2000 Cheerios Dollar - 2000 Prototype Golden (Sacagawea) Dollar, FS-902

by: Dr. Ron Brown   |   Saturday, August 21, 2021   |   0 Comments


Treasures among Treasure

2000 Prototype Golden (Sacagawea) Dollar, FS-902

By Dr. Ron Brown

 

With rare exemption, I always write about coins I own. This article is no exception and from my ownership, I observed and learned a few things that I feel should be said again about this rare and very desirable variety.

  

Business Strike Reverse: note smooth appearance of neck and tail    Prototype Reverse: note feather texture of neck, wings and tail

 

The year 2000 – the New Millennium was planned with much fanfare.  If you recall there were the dooms day prognosticators who foretold of the end of the world using the Y2K title to warn. Do you recall the computer tech guys who said all our systems would crash due to the computers and their programs only using two digit year designators and the New Year 2000 was never planned for? Even our appliances were supposed to fail. In Health Care, my profession, health departments around the country was forcing the industry to plan for major outages and make alternative plans and file a strategic plan with them. With rare exception all the planning and concern resulted in “Much to Do about Nothing”- a real a waste of money and precious time.

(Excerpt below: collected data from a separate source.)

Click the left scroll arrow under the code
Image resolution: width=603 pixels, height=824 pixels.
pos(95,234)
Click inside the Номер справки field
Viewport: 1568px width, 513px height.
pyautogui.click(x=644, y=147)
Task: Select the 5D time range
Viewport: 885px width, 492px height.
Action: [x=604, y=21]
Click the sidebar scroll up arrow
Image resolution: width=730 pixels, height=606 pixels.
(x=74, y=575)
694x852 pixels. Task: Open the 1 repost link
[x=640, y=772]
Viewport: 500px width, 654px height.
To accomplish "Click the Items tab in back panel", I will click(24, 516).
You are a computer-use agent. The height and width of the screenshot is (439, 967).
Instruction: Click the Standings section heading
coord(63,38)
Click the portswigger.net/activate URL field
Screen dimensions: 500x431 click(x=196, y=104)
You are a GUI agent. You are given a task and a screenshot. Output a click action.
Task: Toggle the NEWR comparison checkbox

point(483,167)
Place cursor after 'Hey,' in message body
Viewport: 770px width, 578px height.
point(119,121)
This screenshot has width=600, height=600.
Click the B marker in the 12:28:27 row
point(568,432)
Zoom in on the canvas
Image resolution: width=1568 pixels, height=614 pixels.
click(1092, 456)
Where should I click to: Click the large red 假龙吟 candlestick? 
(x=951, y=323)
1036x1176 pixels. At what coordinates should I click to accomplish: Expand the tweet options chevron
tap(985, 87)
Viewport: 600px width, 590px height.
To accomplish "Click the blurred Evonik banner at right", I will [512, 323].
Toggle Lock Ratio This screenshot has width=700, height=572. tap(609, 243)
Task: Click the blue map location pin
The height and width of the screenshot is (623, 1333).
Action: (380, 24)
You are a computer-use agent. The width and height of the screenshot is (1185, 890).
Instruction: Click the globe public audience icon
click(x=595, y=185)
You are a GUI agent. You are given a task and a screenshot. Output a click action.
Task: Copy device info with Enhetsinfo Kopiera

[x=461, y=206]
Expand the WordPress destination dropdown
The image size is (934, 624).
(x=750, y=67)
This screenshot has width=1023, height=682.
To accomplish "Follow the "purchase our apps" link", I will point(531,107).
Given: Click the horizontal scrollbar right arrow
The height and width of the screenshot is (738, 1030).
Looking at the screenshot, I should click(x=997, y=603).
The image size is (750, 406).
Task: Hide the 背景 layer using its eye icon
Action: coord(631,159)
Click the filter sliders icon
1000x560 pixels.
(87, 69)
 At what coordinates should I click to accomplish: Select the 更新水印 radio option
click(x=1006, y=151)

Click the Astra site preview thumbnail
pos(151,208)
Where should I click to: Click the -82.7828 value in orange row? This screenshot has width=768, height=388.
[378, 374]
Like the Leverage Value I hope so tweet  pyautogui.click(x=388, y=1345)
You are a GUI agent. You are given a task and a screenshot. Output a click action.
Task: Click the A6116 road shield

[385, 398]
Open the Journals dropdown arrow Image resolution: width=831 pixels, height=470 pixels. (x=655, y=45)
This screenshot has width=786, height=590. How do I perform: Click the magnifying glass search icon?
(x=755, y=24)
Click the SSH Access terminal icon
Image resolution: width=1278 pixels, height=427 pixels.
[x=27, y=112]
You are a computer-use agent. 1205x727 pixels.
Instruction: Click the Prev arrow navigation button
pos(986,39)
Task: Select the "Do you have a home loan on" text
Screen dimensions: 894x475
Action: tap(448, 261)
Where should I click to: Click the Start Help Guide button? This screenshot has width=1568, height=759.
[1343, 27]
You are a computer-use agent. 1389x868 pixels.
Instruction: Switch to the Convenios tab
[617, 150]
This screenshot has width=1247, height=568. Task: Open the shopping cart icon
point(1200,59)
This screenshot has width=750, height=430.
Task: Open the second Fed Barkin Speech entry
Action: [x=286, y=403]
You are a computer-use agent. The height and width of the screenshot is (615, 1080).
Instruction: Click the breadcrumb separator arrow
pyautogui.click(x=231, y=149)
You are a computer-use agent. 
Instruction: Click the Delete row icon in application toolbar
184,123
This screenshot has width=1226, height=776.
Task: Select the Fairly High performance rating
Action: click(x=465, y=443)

But one big change did realize – the United States Mint introduced a New Golden Dollar with the goal of the American populace embracing it over the old paper dollar bill. Great effort was put into place to make this a reality. TV ads ran, promotional items were issued, all with the goal of the public to embrace these new coins. By early January 2000, this being before they were available anywhere else, Walmart, Sam’s Club and the General Mills partnered with the U.S. Mints promotion and had the coins for distribution. Federal Reserve Banks did not begin shipping the coins until January 18, 2000. However this was not the only promotion as the mint partnered with many large retailers to issue the new “Golden Dollars” in change. Within this promotion, General Mills placed one Lincoln cent in every box of Cheerios and a Sacagawea dollar and cent inside every 2,000th box of the same. One detail not often mentioned is that in every 4,400th box, there was a certificate redeemable for $100 in the New Golden Dollar. I have always wondered if some of these might have been of the prototype variety.  An excerpt of the Mints press release is here below:

 

U.S. MINT'S FIRST MILLENNIUM COINS AVAILABLE INSIDE BOXES OF CHEERIOS

First Year 2000 Pennies and Dollar Coins in All Six Cheerios Brands This Week
Minneapolis, January 5, 2000 - The Millennium will arrive in mint condition - literally! Ten million newly minted Millennium Pennies - the first Lincoln cents stamped with the year 2000 - will be distributed inside boxes of all six varieties of Cheerios. The 10 million cereal boxes containing the Millennium Penny will appear on store shelves across the United States beginning this week.
Since general circulation of these coins is not expected to begin until February, this historic offer gives Americans a chance to get the new coins before they're widely available.
In addition to the penny, every 2,000th participating box in the Cheerios franchise will include one of the brand new, highly anticipated one-dollar gold-colored coins - the Golden Dollar - featuring the image of Native American heroine Sacagewea. Plus, every 4,400th box will contain a $100 prize in the form of a special certificate redeemable for 100 of the new Golden Dollars.

 


With the late discovery in 2005 of this Sacagawea variety, FS-902 - today not many collectors recall these cereal boxes

 

 

During the delivery of the coins, being sealed by the mint on the cards – obverse side up, any difference would not have been noticed on the reverse or down side. The inserted coins dated 2000 were placed on a card, obverse side up and shrink-wrapped – thus in keeping with the promotion of the year 2000 which the coins all showed. For some reason, the black card decorated with images of 2000-dated cents and dollar coins carry the “S” mint mark used on proof coins which neither of these coins would have. The packaging was titled “Cheerios”, and this moniker has been attached to the coins ever since.